What is expected
From the Cotterside flight report, extract the passage starting at "There's no doubt" and ending at "getting so lazy!", copying it word for word.

BEGIN Quoted text

5/9/2021    *Cotterside 




 I wasn't able to get out on the Saturday, but Sunday looked the better day by far. The forecast of good thermal development over the central Dales brought surprisingly little media traffic or interest - maybe I was seeing a different forecast. The drive over confirmed this with good looking clouds at a reasonable height (4000'+) and at this stage a light SSE drift. I wasn't settled on a site and was divided between Baugh Fell or Cotterside. After a brief drive over to Baugh I decided Cotterside looked the more certain bet.


This is one walk up I actually enjoy. It was a lovely early autumn day, warm, sunny  with only a light breeze. Given the wind was SSE and light I went above the fell wall to a nice grassy take off about mid point along the face. The ridge was obviously working and I launched into good ridge lift despite only about 8mph  of breeze.  More than enough for here.


There's no doubt this ridge soars well, but best of all, it thermals well too. Everything about the terrain out front suggests it's Stags on steriods.  At the east end the first thermal appeared - one of those lovely autumn thermals, smooth and steady. This became the pattern - regular thermals appeared at the east end, just on the spur. As the day progressed they strengthened to provide up to 4m/s with very little drift. The bonus was a pair of buzzards helping out when required.


At 3,500' I kept debating whether to head over to Stags (which didn't seem to be working although it was hard to tell with so few out - that I couldn't figure for such a good day).  Maybe just follow the climbs over the back and head along the top of Mallerstang - it wouldn't be too hard getting back to the car. But ... I'm getting so lazy! 


On one foray out front towards a cloud I was surprised to see a glider circling at base (4200') under a good cloud that was just out of my reach. From that point on I lost him ... a pity, company would have been nice. (Found out later it was Ziggy).  Eventually, one final climb and I decided to go on a death or glory glide over towards Baugh Fell - it would be nice to link the two and fairly easy to get back from. Although there were clouds, nothing seemed to be working in that direction. Over Garsdale Station I had one low bleep or two but nothing that really matured into a climb. A short about turn and I landed by the Moorcook pub.


Whilst sipping a pint I spied Kev and Chris Kay (who had quietly walked up later than me) enjoying some soaring, but the wind had dropped away and the thermals had died off. Once they landed we had a social in the pub garden.

END Quoted text
BEGIN Information supplied

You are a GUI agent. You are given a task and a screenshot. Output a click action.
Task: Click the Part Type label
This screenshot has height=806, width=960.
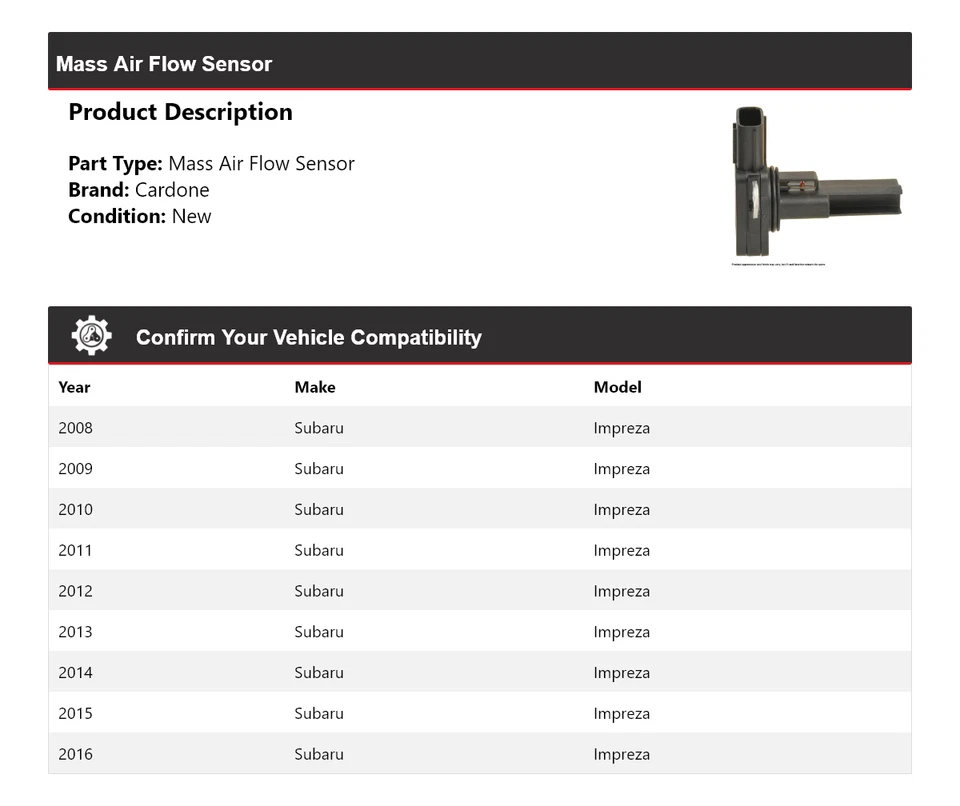click(115, 163)
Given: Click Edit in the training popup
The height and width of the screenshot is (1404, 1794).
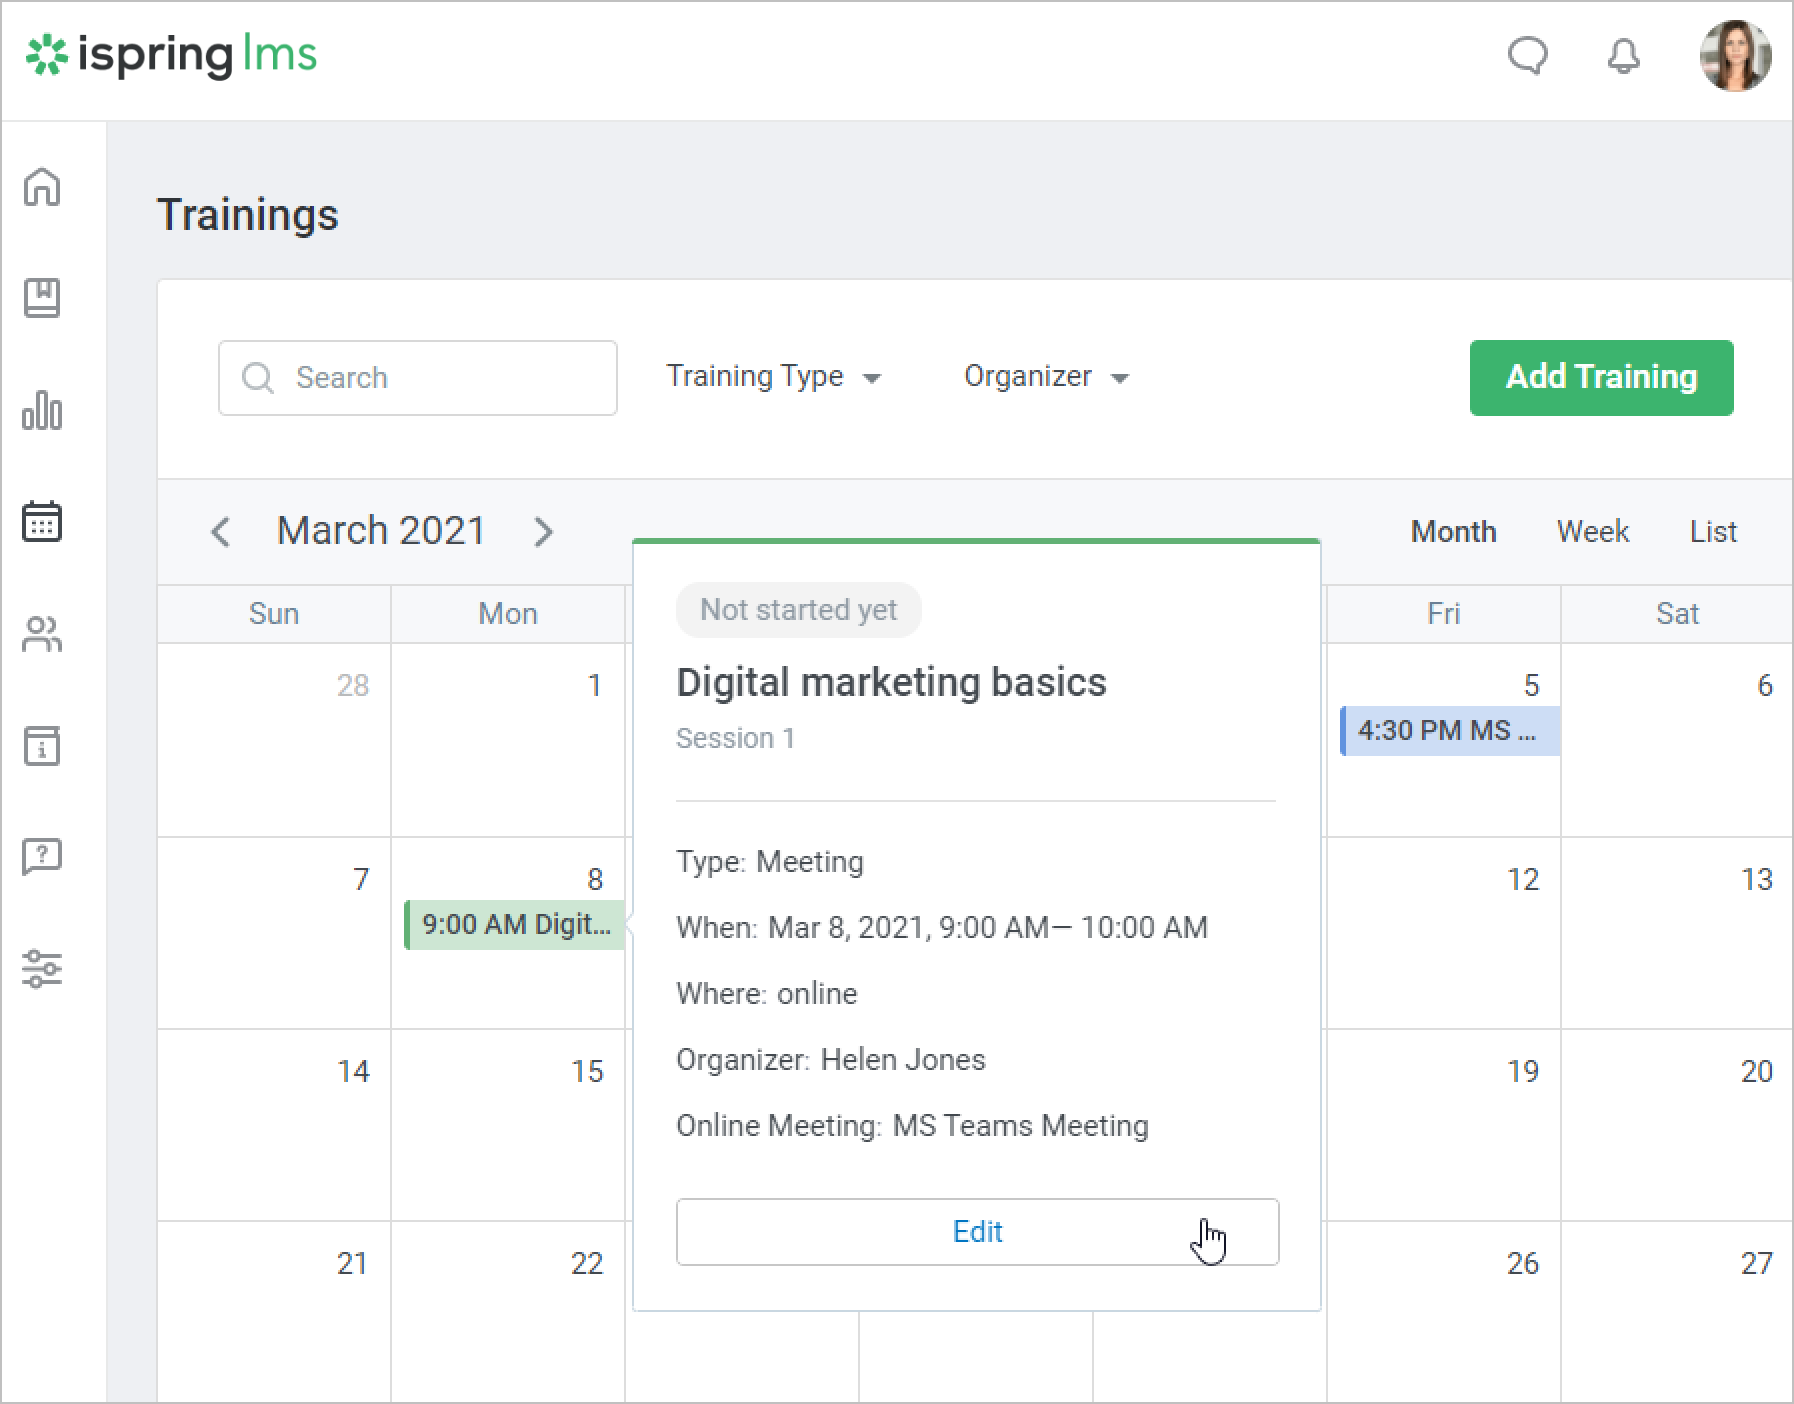Looking at the screenshot, I should (x=977, y=1232).
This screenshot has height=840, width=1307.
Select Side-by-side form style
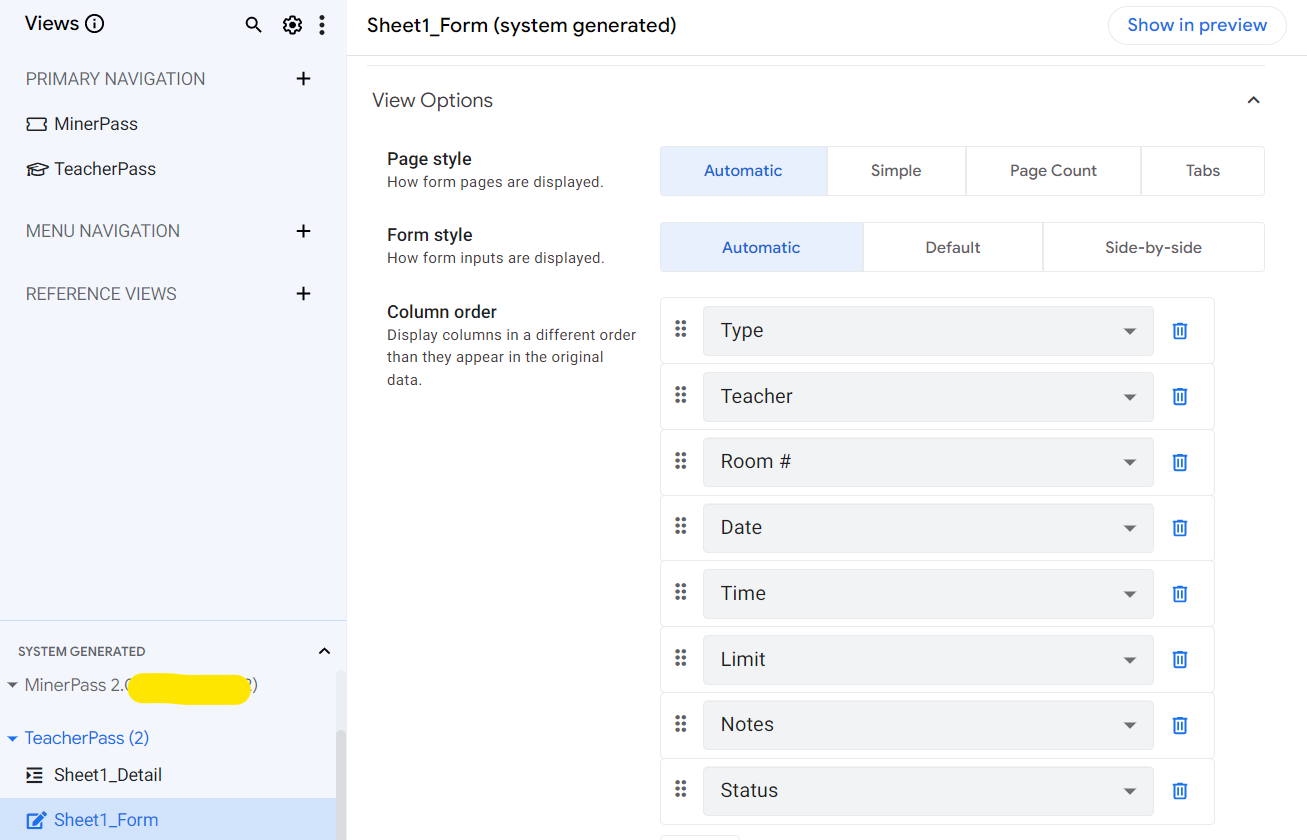click(1153, 248)
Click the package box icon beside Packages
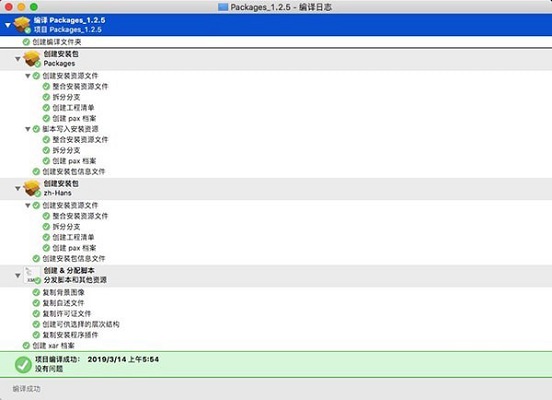Viewport: 552px width, 400px height. pyautogui.click(x=32, y=58)
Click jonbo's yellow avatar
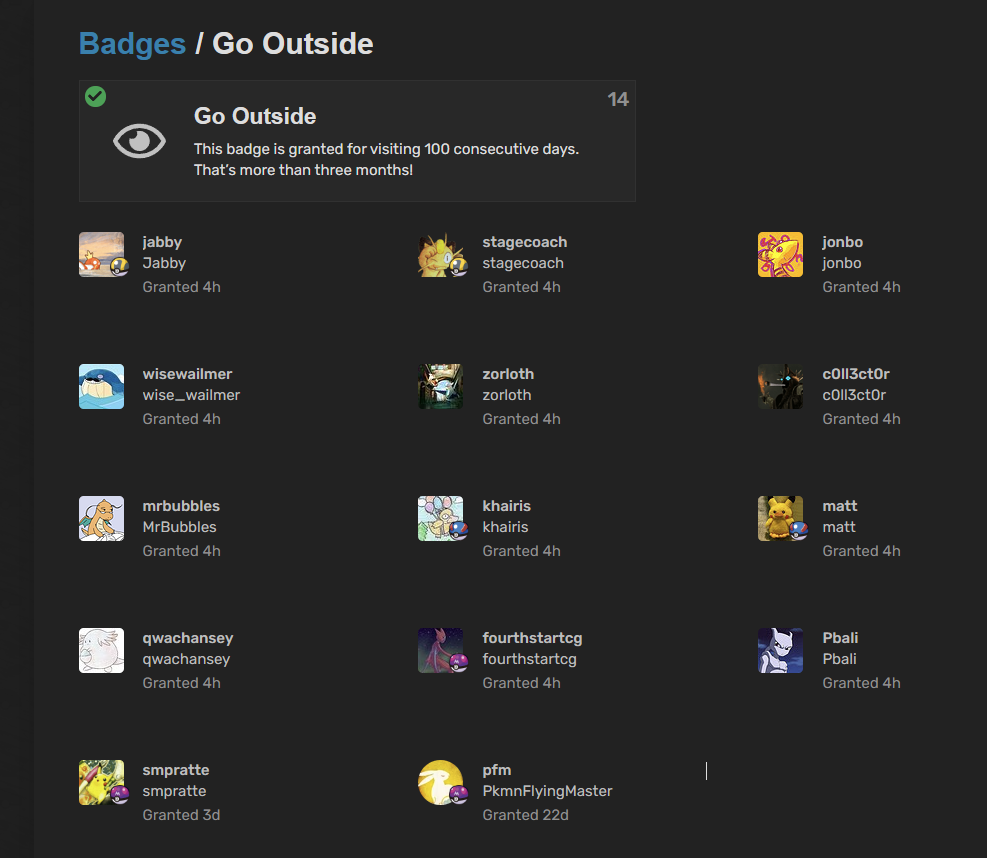The image size is (987, 858). coord(780,254)
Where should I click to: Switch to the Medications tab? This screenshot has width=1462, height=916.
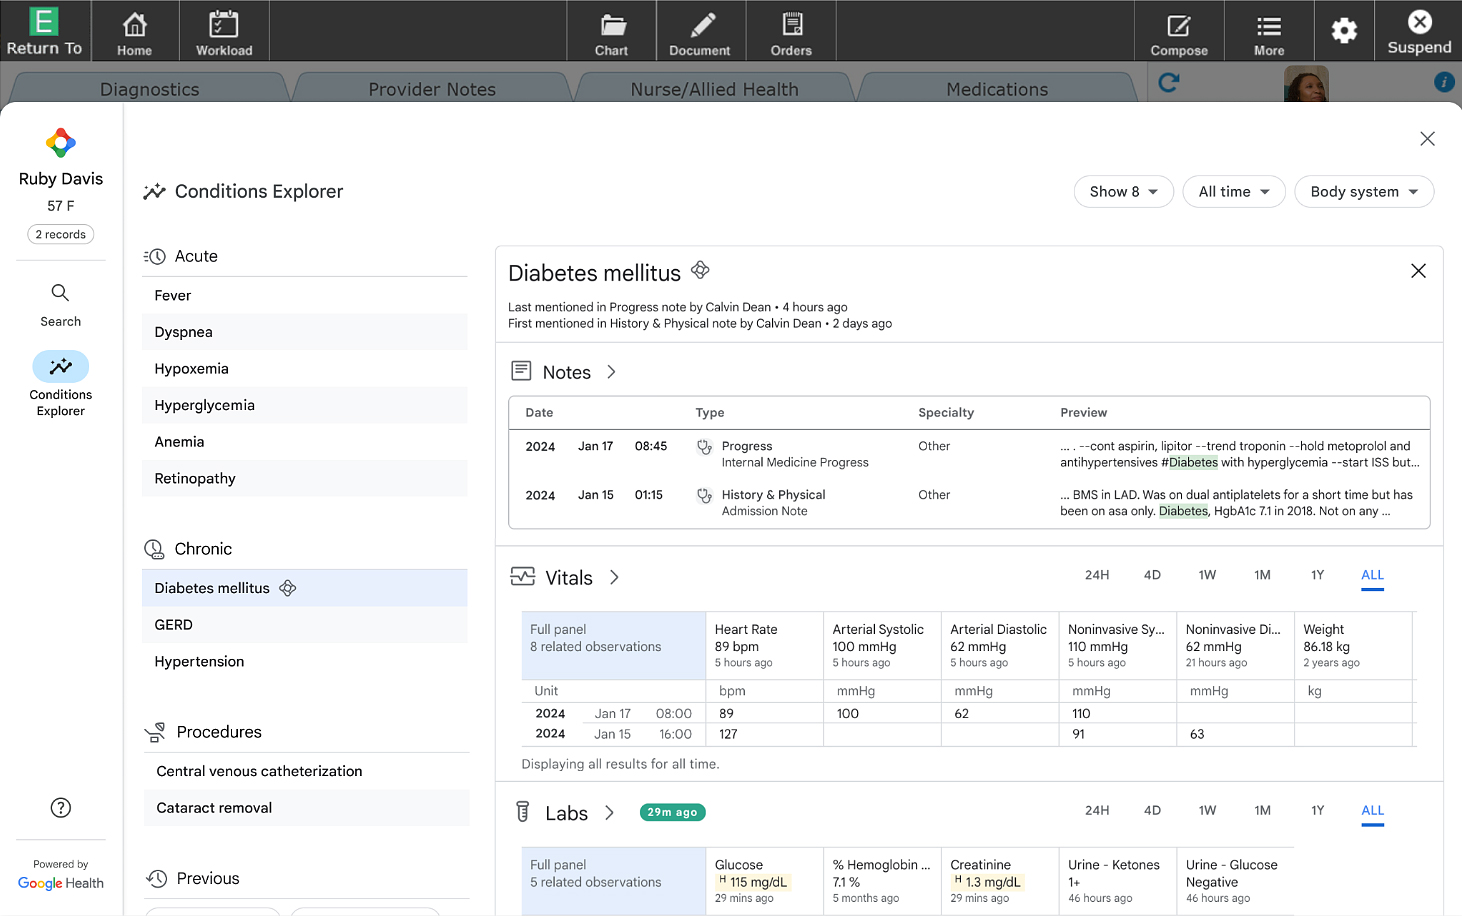pyautogui.click(x=996, y=89)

END Information supplied

Solution to this task
There's no doubt this ridge soars well, but best of all, it thermals well too. Everything about the terrain out front suggests it's Stags on steriods.  At the east end the first thermal appeared - one of those lovely autumn thermals, smooth and steady. This became the pattern - regular thermals appeared at the east end, just on the spur. As the day progressed they strengthened to provide up to 4m/s with very little drift. The bonus was a pair of buzzards helping out when required.


At 3,500' I kept debating whether to head over to Stags (which didn't seem to be working although it was hard to tell with so few out - that I couldn't figure for such a good day).  Maybe just follow the climbs over the back and head along the top of Mallerstang - it wouldn't be too hard getting back to the car. But ... I'm getting so lazy!